■ Pixel coordinate grounding data ■
┄┄┄┄┄┄┄┄┄┄

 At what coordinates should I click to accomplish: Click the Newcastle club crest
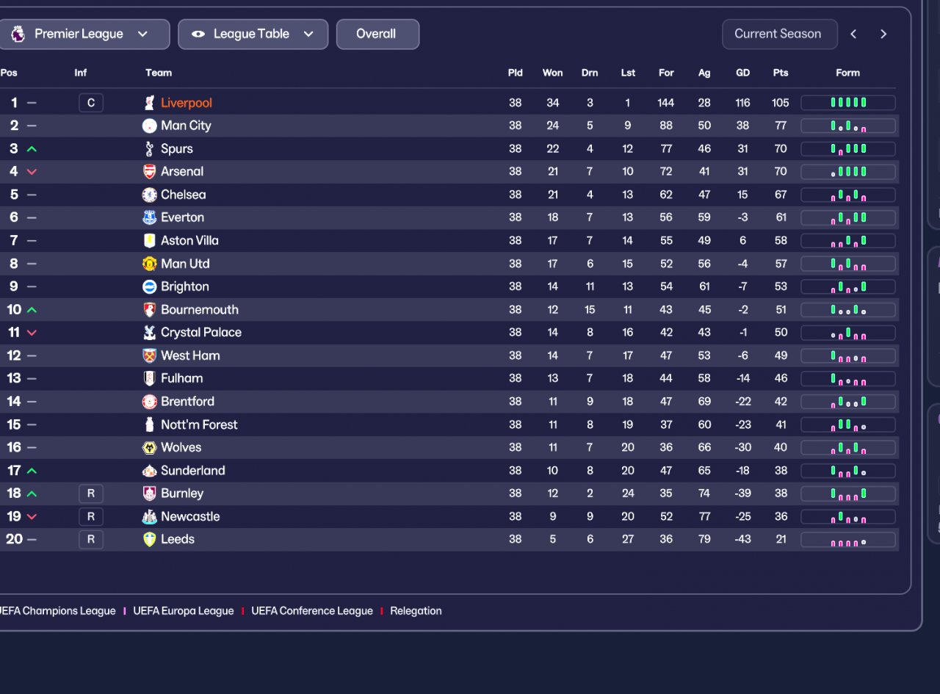coord(150,516)
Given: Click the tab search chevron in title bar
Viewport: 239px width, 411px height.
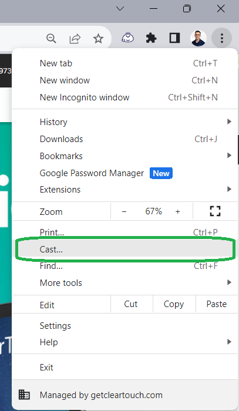Looking at the screenshot, I should pos(120,9).
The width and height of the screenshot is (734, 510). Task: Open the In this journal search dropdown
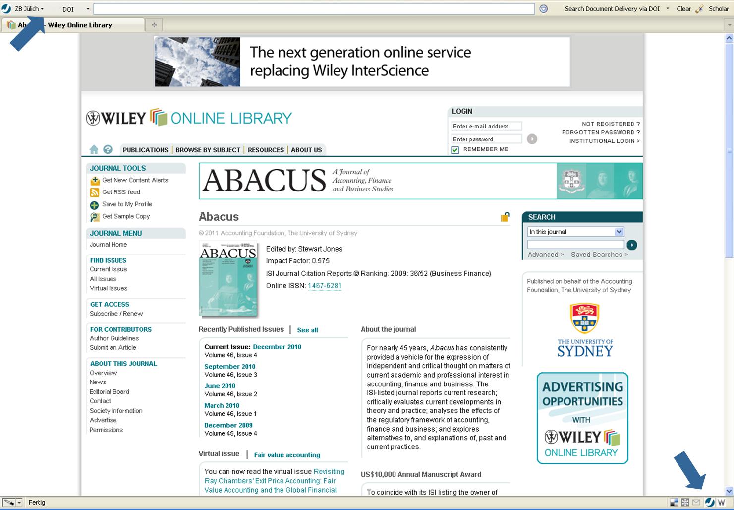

┄┄┄┄┄┄┄┄┄┄

■ Problem ■
Quote all of the entries word for word, omitting any pictures.

■ Finished exercise ■
 At what coordinates should I click to accomplish: Click the Newcastle club crest
coord(150,516)
Given: Click the tab search chevron in title bar
Viewport: 239px width, 411px height.
Looking at the screenshot, I should pos(120,9).
The width and height of the screenshot is (734, 510). Task: Open the In this journal search dropdown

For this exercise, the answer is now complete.